Het is mogelijk dat bij de synthese van een (di)enol-ester ook de hydroxylgroep op C17 verandert in een acetaat. Dit kunnen we wel voorkomen door daar eerst een geschikte beschermende groep op te zetten en die er later weer af te halen, maar dat kost twee extra reactiestappen en dus geld. Het is niet bezwaarlijk als er ook op C17 een ester zit, want esterases kunnen ook die ester hydrolyseren. We krijgen dan eigenlijk een dubbel derivaat waarin esterases twee esters moeten hydrolyseren om het werkende anabool vrij te krijgen (zie Schema 3).
Schema 3
In Figuur 5 staan een aantal dienol-esters waarvan de anabole activiteit al in de vijftiger en zestiger jaren van de vorige eeuw is vastgesteld en gepatenteerd. De 3-dienol-acetaten van 7a-methyl-testosteron-17-acetaat, het 7a,17a-dimethylderivaat en het acetaat daarvan zijn in een patent van Upjohn beschreven als bruikbare verbindingen met anabole, antiandrogene, antiestrogene en hypocholesterene activiteit [7] (zie Figuur 5). Upjohn had in 1956 al een aantal dienol-esters van nandrolon gepatenteerd, met een hoge en verlengde anabole werking en een goede verhouding tussen anabole en androgene activiteit [8] (zie Figuur 5).
Figuur 5
Schering heeft in 1965 een paar bijzondere dienol- en enolesters gepatenteerd die onderaan in Figuur 5 staan.
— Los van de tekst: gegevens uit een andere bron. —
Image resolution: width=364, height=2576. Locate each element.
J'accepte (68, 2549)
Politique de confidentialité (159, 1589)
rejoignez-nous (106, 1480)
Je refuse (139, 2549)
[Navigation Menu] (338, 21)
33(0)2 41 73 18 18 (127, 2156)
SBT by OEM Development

De combinatie van het 3-butyraat-17-enantaat van 1-methyleen-5a-androst-2-een-3-enol (linksonder) en 17b-hydroxy-1-methyl-5a-androst-1-een-3-on geeft een snel en een langdurig anabool effect in ratten [9].
Het 1a,2a-methyleen-3-enol-diacetaat rechtsonder toonde een sterke anabole en een geringe androgene activiteit [10].
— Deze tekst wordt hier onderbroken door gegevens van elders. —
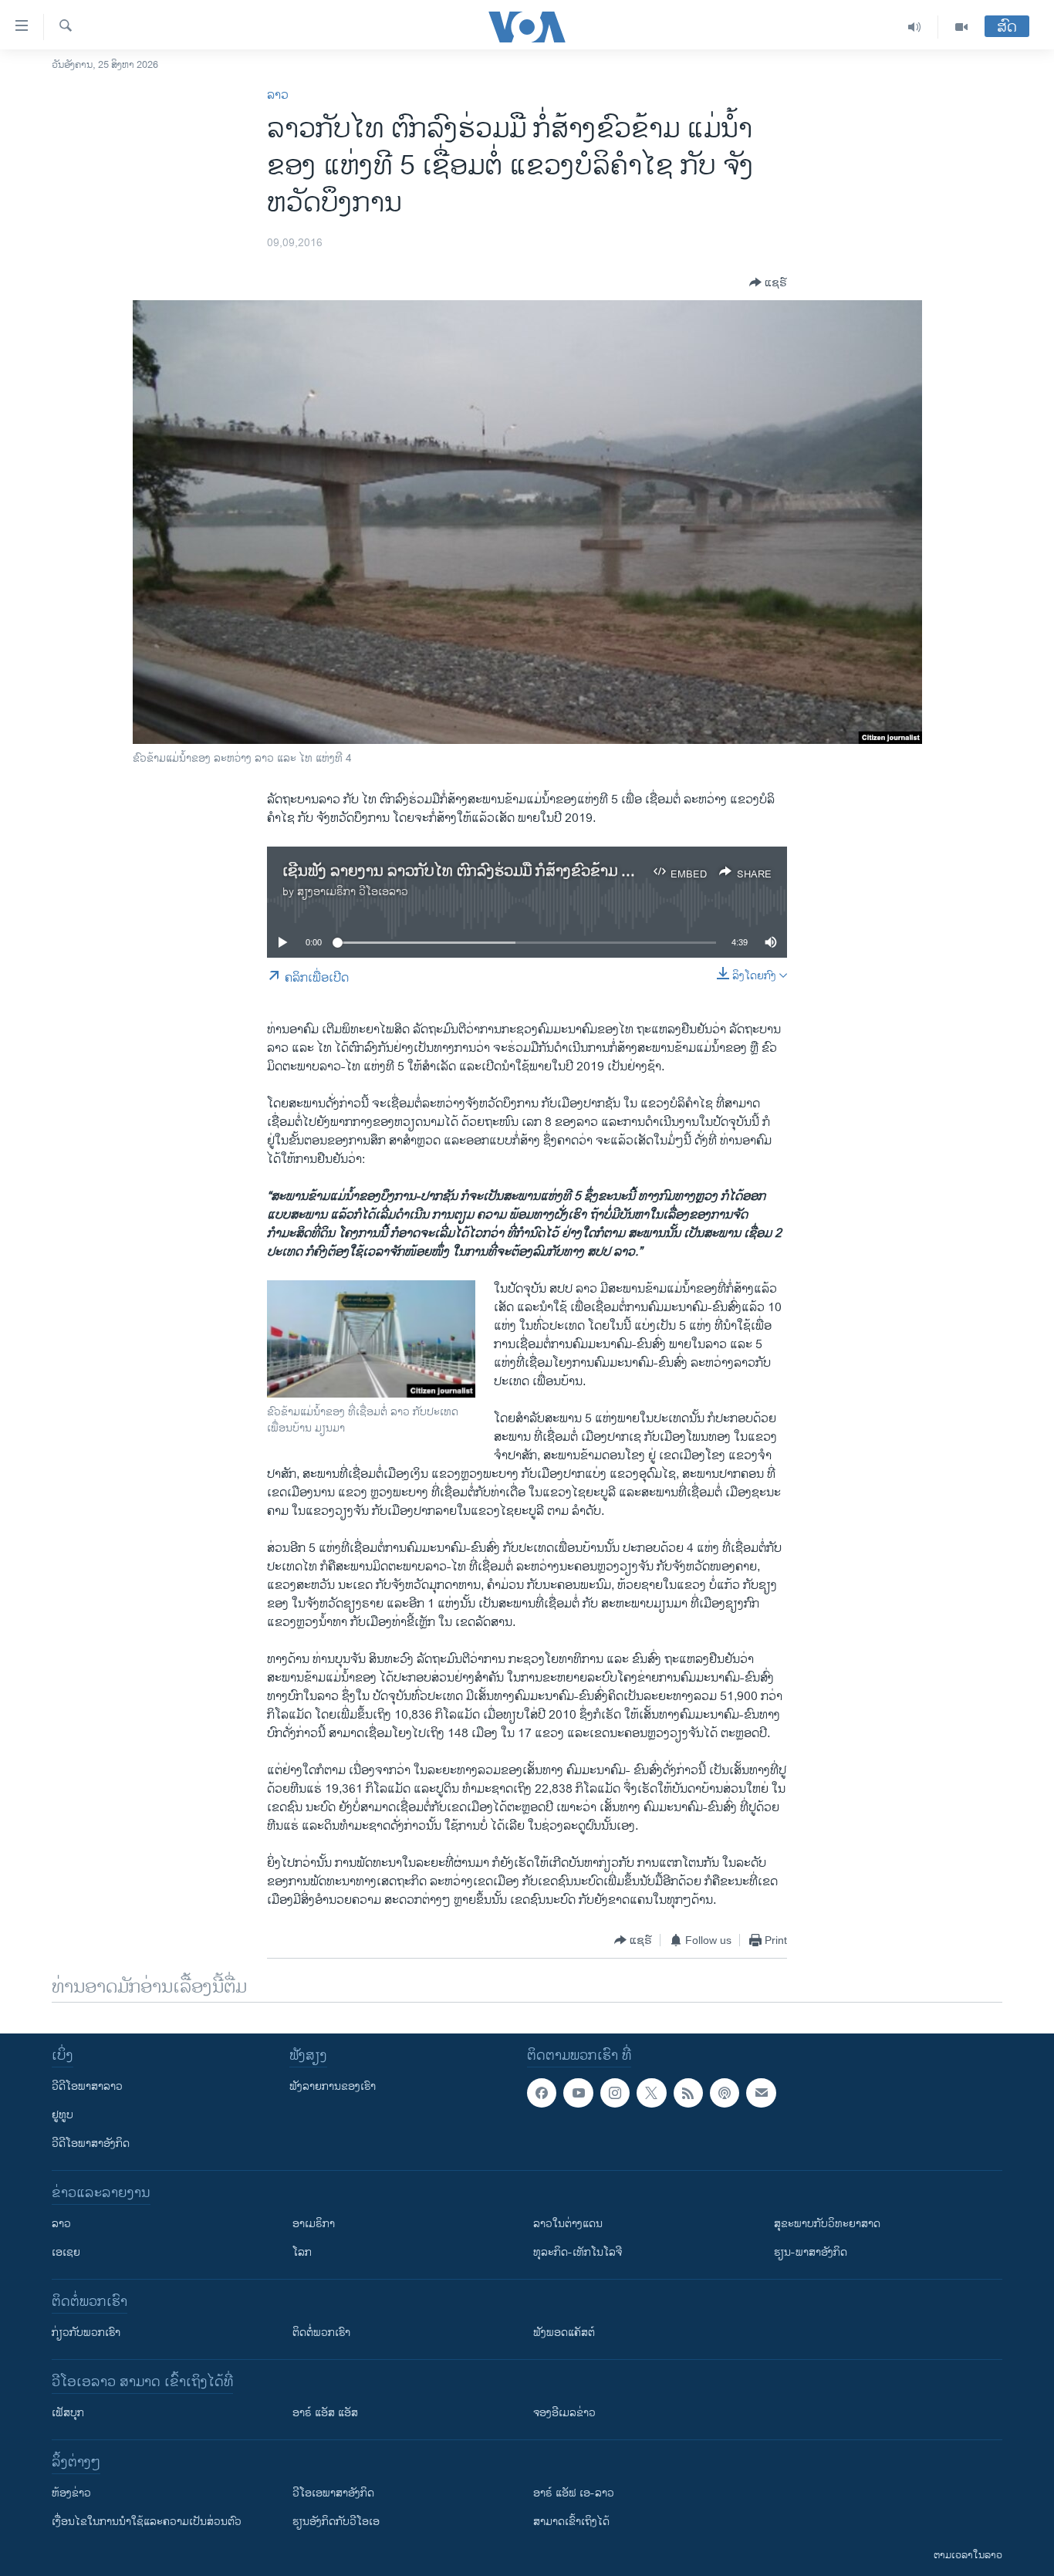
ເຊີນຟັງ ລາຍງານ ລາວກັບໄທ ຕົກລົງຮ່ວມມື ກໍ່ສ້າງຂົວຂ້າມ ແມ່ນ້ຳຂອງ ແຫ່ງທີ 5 (511, 871)
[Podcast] (724, 2093)
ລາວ (278, 95)
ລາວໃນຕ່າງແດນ (568, 2224)
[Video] (961, 27)
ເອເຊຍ (66, 2252)
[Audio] (914, 27)
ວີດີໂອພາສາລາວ (87, 2086)
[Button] (768, 282)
Carbonaat-esters en carbamaten Carbonaat-esters zijn esters van koolzuur. Koolzuur zelf is een onstabiel zuur en ontleedt snel in kooldioxide en water. Beide hydroxylgroepen in koolzuur vormen esters, met dezelfde of met verschillende alcoholen.
Carbonaat-esters zijn wat stabieler dan gewone esters, maar ze zijn alleen stabiel als beide hydroxylgroepen van koolzuur veresterd zijn. Zodra eentje van de esters gehydrolyseerd is tot een hydroxylgroep, valt de overgebleven halfester spontaan uiteen in de tweede alcohol en kooldioxyde. (zie Schema 4).
Trenboloncyclohexylmethylcarbonaat is op de markt, de tweede alcohol aan het carbonaat wordt ook aangegeven met de naam hexahydrobenzyl. Esterases kunnen carbonaatester aan beide kanten hydrolyseren. In het trenboloncarbonaat gebeurt dit het gemakkelijkst aan de minst gehinderde cyclohexylmethylkant. Na spontane afsplitsing van kooldioxide komt het werkzame trenbolon vrij.
Schema 4
In patenten en in de literatuur vind je meer carbonaten. In Figuur 6 hebben we een aantal verzameld. Van testosteron en van nandrolon zijn de cyclohexylmethyl- [11] [12] en de adamantylcarbonaten [13] bekend. Ze zijn gesynthetiseerd en getest met dezelfde bedoelingen als de overeenkomstige gewone esters.
Figuur 6
Ook van andere steroiden dan nandrolon en testosteron kennen we carbonaten. Het 17a-decylcarbonaat van 7a,11b-dimethylnandrolon heeft een vijfmaal hoger activiteit dan methyltestosteron [14]. Ook het ethylcarbonaat van oxymetholon is gesynthetiseerd. Het heeft een activiteit dit vergelijkbaar is met die van oxymetholon zelf. Men neemt aan dat hier eerst hydrolyse optreedt en dat oxymetholon zelf de actieve stof is [15].
Een tweede soort koolzuur derivaat dat onderzocht is als derivaat voor steroiden zijn de carbamaten. Carbamaten zijn gemengde ester-amiden van koolzuur (zie Figuur 7). Ze vertonen een chemisch gedrag dat lijkt op dat van carbonaat-esters.
Figuur 7
Er zijn een aantal carbamaten bekend met een ‘bruikbare’ anabole activiteit [16]. Volgens de literatuur is het hele derivaat, dus het carbamaat zelf, actief. De verbinding hoeft niet eerst te hydrolyseren tot een kaal steroid. In ratten zijn wel enzymen gevonden die carbamaten kunnen hydrolyseren. Het is niet bekend of die ook bij mensen voorkomen.
[1] Rapala R.T., Kraay R.J., Gerzon K. J. Medicinal Chem. (1965) 8 580-583.